METHODS: We conducted a single-center, retrospective cohort study of 693 patients (aged 6 days-18 years) who underwent heart surgery in 2009. The prevalence of AKI within 72 hours of surgery was determined using the 3-stage Acute Kidney Injury Network criteria. Factors associated with both hospital length of stay and AKI were used in a proportional hazards model to test the association of stage 1 AKI with hospital length of stay.

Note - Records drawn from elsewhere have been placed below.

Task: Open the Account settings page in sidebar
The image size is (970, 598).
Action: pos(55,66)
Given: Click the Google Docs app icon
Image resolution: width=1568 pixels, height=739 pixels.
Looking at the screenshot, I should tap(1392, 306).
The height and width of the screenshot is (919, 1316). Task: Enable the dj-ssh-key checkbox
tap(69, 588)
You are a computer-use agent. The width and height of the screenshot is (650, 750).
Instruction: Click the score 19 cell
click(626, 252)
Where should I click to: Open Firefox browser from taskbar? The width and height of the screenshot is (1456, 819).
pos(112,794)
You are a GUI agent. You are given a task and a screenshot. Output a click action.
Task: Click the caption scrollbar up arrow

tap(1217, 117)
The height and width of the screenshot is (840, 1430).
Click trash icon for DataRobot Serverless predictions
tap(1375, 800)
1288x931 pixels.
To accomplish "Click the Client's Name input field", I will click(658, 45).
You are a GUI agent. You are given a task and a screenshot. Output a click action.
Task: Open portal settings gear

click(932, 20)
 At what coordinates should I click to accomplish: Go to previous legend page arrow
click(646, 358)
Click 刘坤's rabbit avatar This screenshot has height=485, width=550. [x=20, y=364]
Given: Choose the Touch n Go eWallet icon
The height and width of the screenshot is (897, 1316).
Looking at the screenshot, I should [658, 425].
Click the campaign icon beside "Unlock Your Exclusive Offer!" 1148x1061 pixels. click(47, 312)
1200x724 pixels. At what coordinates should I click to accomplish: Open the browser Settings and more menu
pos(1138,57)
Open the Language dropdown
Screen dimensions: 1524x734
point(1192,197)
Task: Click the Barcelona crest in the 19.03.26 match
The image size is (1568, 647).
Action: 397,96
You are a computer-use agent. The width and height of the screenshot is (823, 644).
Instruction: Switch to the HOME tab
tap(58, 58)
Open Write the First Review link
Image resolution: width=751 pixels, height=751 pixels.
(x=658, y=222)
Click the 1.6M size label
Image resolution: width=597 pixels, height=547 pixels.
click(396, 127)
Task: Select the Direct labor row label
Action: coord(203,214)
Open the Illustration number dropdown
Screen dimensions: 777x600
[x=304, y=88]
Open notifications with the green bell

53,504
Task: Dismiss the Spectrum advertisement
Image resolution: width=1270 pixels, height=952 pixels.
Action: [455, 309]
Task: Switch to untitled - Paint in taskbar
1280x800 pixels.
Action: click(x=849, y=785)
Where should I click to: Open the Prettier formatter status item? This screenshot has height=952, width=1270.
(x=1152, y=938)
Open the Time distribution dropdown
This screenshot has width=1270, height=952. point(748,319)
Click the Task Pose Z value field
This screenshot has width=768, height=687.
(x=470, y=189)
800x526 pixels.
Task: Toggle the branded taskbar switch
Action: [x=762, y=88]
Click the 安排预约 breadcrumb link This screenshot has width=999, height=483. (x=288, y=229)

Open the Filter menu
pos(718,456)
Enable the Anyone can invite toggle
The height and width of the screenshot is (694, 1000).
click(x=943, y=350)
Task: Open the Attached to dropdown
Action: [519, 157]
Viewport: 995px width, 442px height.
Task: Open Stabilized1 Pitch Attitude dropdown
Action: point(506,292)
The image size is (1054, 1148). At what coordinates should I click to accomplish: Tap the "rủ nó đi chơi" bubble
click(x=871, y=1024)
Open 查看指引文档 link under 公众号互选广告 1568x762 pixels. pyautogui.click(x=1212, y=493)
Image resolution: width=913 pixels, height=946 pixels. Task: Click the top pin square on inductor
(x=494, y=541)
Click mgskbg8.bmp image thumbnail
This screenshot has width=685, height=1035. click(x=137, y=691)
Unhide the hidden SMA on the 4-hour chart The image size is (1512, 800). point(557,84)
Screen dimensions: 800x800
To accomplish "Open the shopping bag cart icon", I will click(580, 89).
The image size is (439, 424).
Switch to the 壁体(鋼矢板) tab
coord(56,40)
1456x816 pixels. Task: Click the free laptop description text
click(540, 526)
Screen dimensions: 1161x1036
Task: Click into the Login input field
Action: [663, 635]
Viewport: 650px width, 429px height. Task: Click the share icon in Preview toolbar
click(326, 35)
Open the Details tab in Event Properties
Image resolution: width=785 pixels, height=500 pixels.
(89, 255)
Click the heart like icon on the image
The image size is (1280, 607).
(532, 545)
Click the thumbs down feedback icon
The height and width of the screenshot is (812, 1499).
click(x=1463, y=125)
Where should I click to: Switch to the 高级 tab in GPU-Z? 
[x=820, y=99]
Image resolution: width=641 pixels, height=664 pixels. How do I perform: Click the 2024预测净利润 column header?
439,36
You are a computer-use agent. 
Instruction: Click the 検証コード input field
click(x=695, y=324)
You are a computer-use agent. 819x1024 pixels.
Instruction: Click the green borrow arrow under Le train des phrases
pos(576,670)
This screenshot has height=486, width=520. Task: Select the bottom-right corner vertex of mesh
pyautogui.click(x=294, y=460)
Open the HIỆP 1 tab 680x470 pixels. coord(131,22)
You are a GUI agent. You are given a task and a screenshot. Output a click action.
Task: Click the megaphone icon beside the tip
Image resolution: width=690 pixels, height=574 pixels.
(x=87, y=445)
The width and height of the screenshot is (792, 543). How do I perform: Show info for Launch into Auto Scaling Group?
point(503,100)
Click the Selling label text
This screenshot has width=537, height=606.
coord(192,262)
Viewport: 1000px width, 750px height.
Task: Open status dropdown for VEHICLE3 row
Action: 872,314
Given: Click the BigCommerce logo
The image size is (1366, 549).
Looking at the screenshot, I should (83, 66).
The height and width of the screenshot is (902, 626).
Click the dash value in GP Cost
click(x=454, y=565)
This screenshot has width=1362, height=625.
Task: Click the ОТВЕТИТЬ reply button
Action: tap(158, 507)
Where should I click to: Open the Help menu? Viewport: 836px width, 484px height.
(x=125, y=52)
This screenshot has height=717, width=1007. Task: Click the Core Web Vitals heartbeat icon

RESULTS: The median age of the patients was 11.5 months (interquartile range, 3-54 months). Eighteen percent of the cohort had single ventricle heart disease and 54% underwent RACHS-1 category 3 or higher surgery. The prevalence of stages 1, 2, and 3 AKI in this cohort was 11% (n = 77), 3% (n = 19), and 1% (n = 8), respectively. Factors independently associated with AKI were prematurity, single ventricle physiology, peak postoperative lactic acid concentration, cardiopulmonary bypass time, and a history of heart surgery. Stage 2 or greater CHS-AKI was associated with hospital length of stay (adjusted hazard ratio [AHR], 0.53; 95% confidence interval [CI], 0.33-0.87; P = .01), but stage 1 was not (AHR, 0.85; 95% CI, 0.66-1.10; P = .22).
CONCLUSIONS: AKI occurs after surgery for congenital heart disease but may be less common than previously reported. Although moderate to severe CHS-AKI is independently associated with prolonged recovery after heart surgery, mild disease does not appear to be.
Copyright © 2013 The American Association for Thoracic Surgery. Published by Mosby, Inc. All rights reserved.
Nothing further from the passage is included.